Cette poussée d’altruisme dans un univers où les projets sont jalousement gardés et recherchés est déjà en soit bien remarquable!


En regardant ces photos, le Pyramid Peak a immédiatement retenu notre attention. Sommet vierge avec une face ouest, raide et haute de 1100 mètres avait déjà était tenté par trois fois par Clint.

La rencontre hasardeuse avec Clint à Joshua Tree en décembre fut le début de l’appel magnétique irresistible, tel le chant des sirènes que tout alpinist a ressenti, nous transformant en animal mononeurone, impossible à détourner de son objectif.


Du 17 mars au 2 avril, nous voilà donc sur le glacier des revelations. Notre idée première étant de grimper une ligne directe sous le sommet. Mais deux jours d’efforts et de grimpe sur des plaquages fins et improtégeables prennent fin dans une dalle compacte.

Afin de remotiver l’équipe après cet échec, nous décidons d’aller grimper une ligne évidente sur un sommet sans nom. C’est l’Iliade. Nous nous permettons de nommer ce sommet le Mont Boucansaud, en homage à un ami de Jerôme et Djamel, disparu cet hiver.


Notre Iliade, bien moins longue que celle d’Ulysse, nous prend 24 heures de camps de base à camp de base, pour gimper cette goulotte qui raye la face est,, et remonter les 7 km de glacier dans un état de déshydratation intense à trois heures du matin.

Nous revoilà donc au camp de base, et la tempète de ciel bleu persiste. La frustration de ne pas avoir trouvé de ligne sur le Pyramid Peak prend fin une fois avalés les spaces brownies généreusement offert par notre conducteur, alors que nous faisions du stop pour rejoinder Talkeetna. Le chauffeur était loin de se douter qu’il allait ouvrir notre champs de perspective et nous aidé à trouver notre ligne.


Jouant avec les ombres du soleil couchant et l’altération de notre vision, la ligne de l’Odissée se révéla à nous, comme le nez au milieu de la figure.

Trois bivouacs auront été nécessaires, sans jamais commencer très tôt le matin, en raison des temperatures assez fraîches. Tout les bivouacs étaient incroyables et confortables. La voie présente plusieurs longueurs de mixte assez soutenues, de neige vertical (très fine glace), quelques longueurs de neiges facile, et 80 mètres de rochers pourris comme on en a jamais connu… Tout cela regroupé dans 18 longueurs bien vertical et 300 metres d’arretes pour rejoinder le sommet. 9 rappels auront étaient nécessaires pour descendre la face nord ouest et rejoindre un couloir de neige facile qui nous ramène sur le glacier.
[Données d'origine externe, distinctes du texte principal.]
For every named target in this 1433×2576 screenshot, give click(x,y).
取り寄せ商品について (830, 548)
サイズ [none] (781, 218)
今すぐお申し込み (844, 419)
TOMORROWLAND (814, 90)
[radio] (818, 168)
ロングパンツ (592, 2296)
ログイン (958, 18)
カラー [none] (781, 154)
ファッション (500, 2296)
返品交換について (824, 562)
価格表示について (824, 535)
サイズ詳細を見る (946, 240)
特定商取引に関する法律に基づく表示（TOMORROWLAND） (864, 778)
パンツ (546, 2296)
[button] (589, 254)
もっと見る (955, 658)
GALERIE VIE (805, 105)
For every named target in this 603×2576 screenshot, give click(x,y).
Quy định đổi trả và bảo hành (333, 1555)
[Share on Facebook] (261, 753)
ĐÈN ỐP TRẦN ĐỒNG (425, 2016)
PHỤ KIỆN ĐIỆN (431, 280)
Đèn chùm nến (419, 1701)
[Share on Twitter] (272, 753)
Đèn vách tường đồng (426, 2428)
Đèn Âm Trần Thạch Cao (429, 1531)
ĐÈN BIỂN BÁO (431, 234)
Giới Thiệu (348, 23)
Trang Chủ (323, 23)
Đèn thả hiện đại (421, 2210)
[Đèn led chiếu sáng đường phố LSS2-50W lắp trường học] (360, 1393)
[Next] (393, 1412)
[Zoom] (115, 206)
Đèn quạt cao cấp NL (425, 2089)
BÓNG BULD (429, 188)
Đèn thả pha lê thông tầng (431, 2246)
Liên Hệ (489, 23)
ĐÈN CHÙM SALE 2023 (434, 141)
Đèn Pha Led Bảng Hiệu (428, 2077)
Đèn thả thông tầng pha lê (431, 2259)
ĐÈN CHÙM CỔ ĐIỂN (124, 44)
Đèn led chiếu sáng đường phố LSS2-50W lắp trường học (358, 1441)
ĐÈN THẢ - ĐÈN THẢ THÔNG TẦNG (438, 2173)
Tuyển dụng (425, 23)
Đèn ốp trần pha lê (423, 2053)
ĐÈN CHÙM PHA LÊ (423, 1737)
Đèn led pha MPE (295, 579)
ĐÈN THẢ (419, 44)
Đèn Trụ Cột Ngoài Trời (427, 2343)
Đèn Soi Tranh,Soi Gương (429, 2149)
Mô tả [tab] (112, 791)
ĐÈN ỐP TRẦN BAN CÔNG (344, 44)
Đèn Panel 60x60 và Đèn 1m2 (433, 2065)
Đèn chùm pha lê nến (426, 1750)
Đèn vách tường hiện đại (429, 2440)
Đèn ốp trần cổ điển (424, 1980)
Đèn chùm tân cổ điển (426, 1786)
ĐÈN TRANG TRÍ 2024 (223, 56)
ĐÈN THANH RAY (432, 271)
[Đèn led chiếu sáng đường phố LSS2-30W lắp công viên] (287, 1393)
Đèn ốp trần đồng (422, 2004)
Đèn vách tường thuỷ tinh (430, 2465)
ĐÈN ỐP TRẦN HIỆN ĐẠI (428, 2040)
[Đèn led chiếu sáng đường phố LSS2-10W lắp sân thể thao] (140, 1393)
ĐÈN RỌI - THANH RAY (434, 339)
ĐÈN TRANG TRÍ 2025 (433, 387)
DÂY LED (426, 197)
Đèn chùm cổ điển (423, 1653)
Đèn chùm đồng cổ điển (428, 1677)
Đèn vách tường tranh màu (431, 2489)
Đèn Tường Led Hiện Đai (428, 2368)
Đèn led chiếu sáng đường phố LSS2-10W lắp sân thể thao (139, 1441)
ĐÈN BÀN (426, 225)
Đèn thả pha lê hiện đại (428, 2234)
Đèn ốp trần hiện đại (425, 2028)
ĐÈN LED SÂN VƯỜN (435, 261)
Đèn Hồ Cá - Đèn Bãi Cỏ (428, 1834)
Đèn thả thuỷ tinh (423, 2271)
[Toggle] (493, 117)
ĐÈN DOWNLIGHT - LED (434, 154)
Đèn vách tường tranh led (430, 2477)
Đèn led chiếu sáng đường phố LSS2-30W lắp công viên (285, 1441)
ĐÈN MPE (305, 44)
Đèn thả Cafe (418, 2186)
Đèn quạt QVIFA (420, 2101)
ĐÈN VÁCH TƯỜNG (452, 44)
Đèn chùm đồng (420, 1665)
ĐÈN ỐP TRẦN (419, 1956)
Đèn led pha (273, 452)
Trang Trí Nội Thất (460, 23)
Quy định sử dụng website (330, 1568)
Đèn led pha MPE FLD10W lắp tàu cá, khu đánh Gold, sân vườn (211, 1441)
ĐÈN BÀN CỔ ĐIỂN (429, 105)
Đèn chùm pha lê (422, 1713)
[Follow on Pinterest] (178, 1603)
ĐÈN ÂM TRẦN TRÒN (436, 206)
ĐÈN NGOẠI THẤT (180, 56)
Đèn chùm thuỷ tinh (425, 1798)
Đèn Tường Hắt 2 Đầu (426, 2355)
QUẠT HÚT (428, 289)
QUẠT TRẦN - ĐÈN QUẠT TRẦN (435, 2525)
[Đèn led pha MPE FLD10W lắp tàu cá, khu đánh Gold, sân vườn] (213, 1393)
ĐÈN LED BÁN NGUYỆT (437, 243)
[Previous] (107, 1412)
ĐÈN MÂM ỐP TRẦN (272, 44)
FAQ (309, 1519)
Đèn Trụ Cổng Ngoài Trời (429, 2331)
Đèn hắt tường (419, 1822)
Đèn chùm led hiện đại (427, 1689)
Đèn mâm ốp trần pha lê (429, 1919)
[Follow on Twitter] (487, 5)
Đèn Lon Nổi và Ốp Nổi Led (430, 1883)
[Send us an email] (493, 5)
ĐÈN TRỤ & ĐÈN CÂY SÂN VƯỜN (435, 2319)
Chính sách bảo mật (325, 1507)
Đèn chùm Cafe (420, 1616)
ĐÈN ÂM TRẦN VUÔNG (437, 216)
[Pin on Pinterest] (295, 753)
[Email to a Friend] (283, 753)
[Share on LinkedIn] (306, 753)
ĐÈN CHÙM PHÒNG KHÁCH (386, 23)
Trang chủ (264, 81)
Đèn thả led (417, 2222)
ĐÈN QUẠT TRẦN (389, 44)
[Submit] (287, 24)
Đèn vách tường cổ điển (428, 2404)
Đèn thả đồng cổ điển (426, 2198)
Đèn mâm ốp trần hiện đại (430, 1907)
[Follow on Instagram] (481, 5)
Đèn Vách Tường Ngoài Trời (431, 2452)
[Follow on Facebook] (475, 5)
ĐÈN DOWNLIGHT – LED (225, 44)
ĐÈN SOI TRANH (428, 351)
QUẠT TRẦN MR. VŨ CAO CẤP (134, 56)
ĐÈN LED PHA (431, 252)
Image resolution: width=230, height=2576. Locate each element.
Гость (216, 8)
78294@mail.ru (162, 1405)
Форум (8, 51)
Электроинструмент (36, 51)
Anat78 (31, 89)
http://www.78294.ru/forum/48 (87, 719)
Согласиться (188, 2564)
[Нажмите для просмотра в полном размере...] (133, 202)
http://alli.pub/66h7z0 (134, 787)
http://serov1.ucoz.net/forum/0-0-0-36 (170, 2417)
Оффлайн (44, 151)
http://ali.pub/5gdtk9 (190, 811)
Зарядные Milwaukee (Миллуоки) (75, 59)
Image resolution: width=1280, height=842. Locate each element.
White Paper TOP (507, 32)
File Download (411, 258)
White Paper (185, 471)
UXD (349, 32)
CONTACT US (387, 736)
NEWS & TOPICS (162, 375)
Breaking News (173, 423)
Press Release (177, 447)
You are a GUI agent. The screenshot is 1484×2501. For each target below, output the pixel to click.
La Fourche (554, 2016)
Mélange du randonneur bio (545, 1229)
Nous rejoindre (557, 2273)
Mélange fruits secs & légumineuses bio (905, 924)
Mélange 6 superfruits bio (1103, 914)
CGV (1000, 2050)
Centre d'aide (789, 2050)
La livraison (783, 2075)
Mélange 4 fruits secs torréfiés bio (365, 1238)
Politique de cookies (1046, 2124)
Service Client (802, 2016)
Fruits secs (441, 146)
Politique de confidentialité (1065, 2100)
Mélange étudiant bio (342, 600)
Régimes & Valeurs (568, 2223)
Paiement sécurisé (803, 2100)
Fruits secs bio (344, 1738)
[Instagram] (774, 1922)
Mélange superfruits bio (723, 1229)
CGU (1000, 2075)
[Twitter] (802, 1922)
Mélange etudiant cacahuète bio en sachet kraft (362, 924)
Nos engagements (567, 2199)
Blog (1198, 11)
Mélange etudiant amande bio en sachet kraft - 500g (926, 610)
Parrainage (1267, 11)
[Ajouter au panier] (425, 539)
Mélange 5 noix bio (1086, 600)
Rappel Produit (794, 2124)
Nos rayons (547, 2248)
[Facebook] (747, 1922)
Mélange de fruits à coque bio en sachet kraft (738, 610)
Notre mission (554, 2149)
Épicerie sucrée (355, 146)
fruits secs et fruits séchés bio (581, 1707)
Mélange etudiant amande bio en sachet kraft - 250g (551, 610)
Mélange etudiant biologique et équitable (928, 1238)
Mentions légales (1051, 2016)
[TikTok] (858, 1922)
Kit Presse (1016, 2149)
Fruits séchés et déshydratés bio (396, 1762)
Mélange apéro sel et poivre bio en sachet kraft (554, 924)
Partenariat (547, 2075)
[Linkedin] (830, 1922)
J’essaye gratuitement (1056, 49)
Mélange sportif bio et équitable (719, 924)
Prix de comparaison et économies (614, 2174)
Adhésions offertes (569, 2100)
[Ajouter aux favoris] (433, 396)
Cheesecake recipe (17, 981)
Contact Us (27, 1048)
La voie était assez dure à protéger et quelques longueurs sont assez expo.

Nous avons decidé d’appeller ces voies en reference à la quète d’Ulysse pour Ythaque, sa terre promise. Quand Ulysse arrive là bas au terme de sa vie, il realise que pour lui, le vrai trésor n’est pas ce qui l’attendais dans ce pays, mais bien les aventures qu’il a vécu tout au long de se chemin pour atteindre son but.